(Kapatılan) 6. Hukuk Dairesi 2012/4091 E. , 2012/7758 K.
"İçtihat Metni"MAHKEMESİ :Sulh Hukuk Mahkemesi
DAVA TÜRÜ : Ortaklığın giderilmesi
Mahalli mahkemesinden verilmiş bulunan yukarıda tarih ve numarası yazılı ortaklığın giderilmesi davasına dair karar, davacı tarafından süresi içinde temyiz edilmiş olmakla, dosyadaki bütün kağıtlar okunup gereği görüşülüp düşünüldü.

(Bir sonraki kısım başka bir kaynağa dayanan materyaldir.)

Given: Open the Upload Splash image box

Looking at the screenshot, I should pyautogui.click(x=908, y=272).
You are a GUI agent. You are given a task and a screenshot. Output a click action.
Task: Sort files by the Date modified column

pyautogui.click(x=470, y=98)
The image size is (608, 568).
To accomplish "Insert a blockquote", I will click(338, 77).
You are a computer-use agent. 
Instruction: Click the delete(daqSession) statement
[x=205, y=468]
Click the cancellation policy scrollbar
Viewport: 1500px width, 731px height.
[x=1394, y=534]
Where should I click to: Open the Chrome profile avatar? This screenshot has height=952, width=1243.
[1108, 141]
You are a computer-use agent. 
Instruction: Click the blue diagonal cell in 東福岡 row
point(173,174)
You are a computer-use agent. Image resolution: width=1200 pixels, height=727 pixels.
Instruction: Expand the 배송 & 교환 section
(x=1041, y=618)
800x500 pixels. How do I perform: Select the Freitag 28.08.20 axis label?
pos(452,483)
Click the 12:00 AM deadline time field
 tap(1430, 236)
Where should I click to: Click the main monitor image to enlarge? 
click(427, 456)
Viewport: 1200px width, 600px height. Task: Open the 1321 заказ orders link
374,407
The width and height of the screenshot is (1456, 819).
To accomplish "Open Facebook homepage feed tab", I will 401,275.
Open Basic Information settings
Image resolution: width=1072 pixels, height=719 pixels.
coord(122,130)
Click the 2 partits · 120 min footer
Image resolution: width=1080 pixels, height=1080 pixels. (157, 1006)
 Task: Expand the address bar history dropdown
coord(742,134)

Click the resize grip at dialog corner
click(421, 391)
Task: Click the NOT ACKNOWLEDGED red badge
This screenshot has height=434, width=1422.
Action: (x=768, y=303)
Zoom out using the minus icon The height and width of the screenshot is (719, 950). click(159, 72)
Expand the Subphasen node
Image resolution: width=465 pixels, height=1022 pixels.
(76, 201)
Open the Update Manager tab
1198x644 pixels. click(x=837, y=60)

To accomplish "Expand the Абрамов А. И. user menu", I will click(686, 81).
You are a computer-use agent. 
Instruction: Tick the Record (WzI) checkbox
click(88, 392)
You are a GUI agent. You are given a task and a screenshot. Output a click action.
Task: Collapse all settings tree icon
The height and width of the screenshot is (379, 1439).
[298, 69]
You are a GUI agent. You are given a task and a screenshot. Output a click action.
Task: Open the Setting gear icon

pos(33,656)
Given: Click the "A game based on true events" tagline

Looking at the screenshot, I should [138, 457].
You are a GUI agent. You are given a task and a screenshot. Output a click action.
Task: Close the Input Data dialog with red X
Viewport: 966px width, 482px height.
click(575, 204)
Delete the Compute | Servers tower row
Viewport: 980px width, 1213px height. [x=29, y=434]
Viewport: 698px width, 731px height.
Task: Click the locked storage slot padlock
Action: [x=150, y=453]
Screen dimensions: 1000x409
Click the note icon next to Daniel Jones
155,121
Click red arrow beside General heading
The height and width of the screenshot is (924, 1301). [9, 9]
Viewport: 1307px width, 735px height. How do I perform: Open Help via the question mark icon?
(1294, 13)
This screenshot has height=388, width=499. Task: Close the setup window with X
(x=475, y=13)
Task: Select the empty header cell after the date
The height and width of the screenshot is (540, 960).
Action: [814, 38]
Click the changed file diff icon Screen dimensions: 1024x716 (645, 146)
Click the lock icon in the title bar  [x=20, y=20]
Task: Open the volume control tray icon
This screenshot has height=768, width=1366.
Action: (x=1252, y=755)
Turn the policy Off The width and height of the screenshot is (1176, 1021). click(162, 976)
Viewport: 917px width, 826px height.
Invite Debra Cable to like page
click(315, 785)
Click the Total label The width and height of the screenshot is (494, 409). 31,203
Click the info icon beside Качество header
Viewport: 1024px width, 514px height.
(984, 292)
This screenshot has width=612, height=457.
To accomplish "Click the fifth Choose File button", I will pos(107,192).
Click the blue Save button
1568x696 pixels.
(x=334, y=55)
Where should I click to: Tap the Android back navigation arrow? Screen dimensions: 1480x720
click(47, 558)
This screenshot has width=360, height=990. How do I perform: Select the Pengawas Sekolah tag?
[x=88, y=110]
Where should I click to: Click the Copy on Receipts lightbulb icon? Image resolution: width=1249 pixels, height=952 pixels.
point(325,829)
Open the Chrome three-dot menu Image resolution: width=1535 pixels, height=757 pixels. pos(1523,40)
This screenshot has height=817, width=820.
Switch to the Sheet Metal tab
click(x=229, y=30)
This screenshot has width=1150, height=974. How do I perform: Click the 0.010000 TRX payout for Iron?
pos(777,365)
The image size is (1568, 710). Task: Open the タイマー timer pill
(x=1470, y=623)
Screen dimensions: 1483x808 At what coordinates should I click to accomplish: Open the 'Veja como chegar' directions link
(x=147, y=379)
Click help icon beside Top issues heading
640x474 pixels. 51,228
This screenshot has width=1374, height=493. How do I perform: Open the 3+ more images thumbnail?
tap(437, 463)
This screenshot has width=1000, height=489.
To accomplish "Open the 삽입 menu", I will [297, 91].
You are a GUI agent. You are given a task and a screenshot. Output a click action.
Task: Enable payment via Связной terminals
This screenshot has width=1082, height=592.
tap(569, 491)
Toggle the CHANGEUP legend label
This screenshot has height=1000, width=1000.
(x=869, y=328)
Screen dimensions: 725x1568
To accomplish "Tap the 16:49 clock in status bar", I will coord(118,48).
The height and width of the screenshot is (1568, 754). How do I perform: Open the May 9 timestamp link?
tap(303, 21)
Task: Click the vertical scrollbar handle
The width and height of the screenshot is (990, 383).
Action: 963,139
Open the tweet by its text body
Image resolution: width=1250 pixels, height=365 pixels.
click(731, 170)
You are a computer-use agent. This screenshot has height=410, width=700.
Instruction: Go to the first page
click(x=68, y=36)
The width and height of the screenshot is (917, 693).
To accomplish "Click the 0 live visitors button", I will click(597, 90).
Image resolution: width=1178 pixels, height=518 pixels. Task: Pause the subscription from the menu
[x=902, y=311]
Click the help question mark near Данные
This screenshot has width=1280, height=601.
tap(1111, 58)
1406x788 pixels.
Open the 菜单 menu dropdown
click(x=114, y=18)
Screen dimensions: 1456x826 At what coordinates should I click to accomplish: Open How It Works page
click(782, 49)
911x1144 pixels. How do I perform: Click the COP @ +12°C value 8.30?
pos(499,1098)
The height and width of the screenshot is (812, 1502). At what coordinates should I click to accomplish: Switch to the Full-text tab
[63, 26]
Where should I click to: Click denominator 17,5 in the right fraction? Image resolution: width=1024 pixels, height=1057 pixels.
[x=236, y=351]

Dosya kapsamına, toplanan delillere, mevcut deliller mahkemece takdir edilerek karar verilmiş olmasına ve takdirde de bir isabetsizlik bulunmamasına göre yerinde görülmeyen temyiz itirazlarının reddi ile usul ve kanuna uygun olan hükmün ONANMASINA ve temyiz harcı peşin alındığından başkaca harç alınmasına mahal olmadığına, 23.05.2012 tarihinde oyçokluğu ile karar verildi.
KARŞI OY YAZISI
Dava, ortaklığın giderilmesi istemine ilişkindir. Davacı vekili, dava dilekçesinde, tarafların miras bırakanı ... adına kayıtlı ... parsel ve ... parseldeki ortaklığın aynen, ya da satış suretiyle giderilmesini istemiştir. Yargılama sürecini yansıtan duruşma tutanağındaki imzalı beyanlarıyla, davacı ve vekili taşınmazların satılmasını istemediklerini, taşınmazların değerlerinin aynı olması nedeniyle kura çekilerek aynen taksim suretiyle ortaklığın giderilmesini istemişlerdir. Davalı vekili ise, ne aynen taksim ne de satış suretiyle ortaklığın giderilmesini istemediklerini bildirmiştir. Mahkemece, dava konusu taşınmazların ortaklığının satış yoluyla giderilebileceği, tarafların satış istemedikleri gerekçesiyle davanın reddine karar verilmiş, davacı vekili tarafından değeri ve nitelikleri denk olan iki adet taşınmazdan her birinin bir mirasçıya verilmek suretiyle aynen taksimine karar verilmesi gerektiği nedeniyle temyiz edilmiştir.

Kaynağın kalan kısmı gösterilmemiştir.